Stored items:
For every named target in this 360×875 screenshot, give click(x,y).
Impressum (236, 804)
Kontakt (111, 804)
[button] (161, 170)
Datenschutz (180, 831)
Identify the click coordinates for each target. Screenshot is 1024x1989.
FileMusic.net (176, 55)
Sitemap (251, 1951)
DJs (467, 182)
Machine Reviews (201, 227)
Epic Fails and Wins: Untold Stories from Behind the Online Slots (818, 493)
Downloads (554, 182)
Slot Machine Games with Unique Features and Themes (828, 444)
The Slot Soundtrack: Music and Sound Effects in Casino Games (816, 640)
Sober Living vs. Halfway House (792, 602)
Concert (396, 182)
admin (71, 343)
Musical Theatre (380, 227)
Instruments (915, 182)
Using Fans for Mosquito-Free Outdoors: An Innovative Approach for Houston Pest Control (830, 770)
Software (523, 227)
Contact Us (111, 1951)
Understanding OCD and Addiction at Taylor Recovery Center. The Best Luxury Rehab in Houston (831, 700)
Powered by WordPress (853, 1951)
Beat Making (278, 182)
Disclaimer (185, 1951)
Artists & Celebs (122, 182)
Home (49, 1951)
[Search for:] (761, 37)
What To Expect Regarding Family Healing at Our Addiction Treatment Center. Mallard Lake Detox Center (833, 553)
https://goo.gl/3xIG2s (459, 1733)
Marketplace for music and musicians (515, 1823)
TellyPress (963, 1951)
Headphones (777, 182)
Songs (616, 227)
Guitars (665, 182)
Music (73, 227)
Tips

What is being asked: Print each line above exactly as it stands.

Output of the exercise:
For every named target in this 360×875 screenshot, give click(x,y).
Impressum (236, 804)
Kontakt (111, 804)
[button] (161, 170)
Datenschutz (180, 831)
Identify the click coordinates for each target. Screenshot is 1024x1989.
FileMusic.net (176, 55)
Sitemap (251, 1951)
DJs (467, 182)
Machine Reviews (201, 227)
Epic Fails and Wins: Untold Stories from Behind the Online Slots (818, 493)
Downloads (554, 182)
Slot Machine Games with Unique Features and Themes (828, 444)
The Slot Soundtrack: Music and Sound Effects in Casino Games (816, 640)
Sober Living vs. Halfway House (792, 602)
Concert (396, 182)
admin (71, 343)
Musical Theatre (380, 227)
Instruments (915, 182)
Using Fans for Mosquito-Free Outdoors: An Innovative Approach for Houston Pest Control (830, 770)
Software (523, 227)
Contact Us (111, 1951)
Understanding OCD and Addiction at Taylor Recovery Center. The Best Luxury Rehab in Houston (831, 700)
Powered by WordPress (853, 1951)
Beat Making (278, 182)
Disclaimer (185, 1951)
Artists & Celebs (122, 182)
Home (49, 1951)
[Search for:] (761, 37)
What To Expect Regarding Family Healing at Our Addiction Treatment Center. Mallard Lake Detox Center (833, 553)
https://goo.gl/3xIG2s (459, 1733)
Marketplace for music and musicians (515, 1823)
TellyPress (963, 1951)
Headphones (777, 182)
Songs (616, 227)
Guitars (665, 182)
Music (73, 227)
Tips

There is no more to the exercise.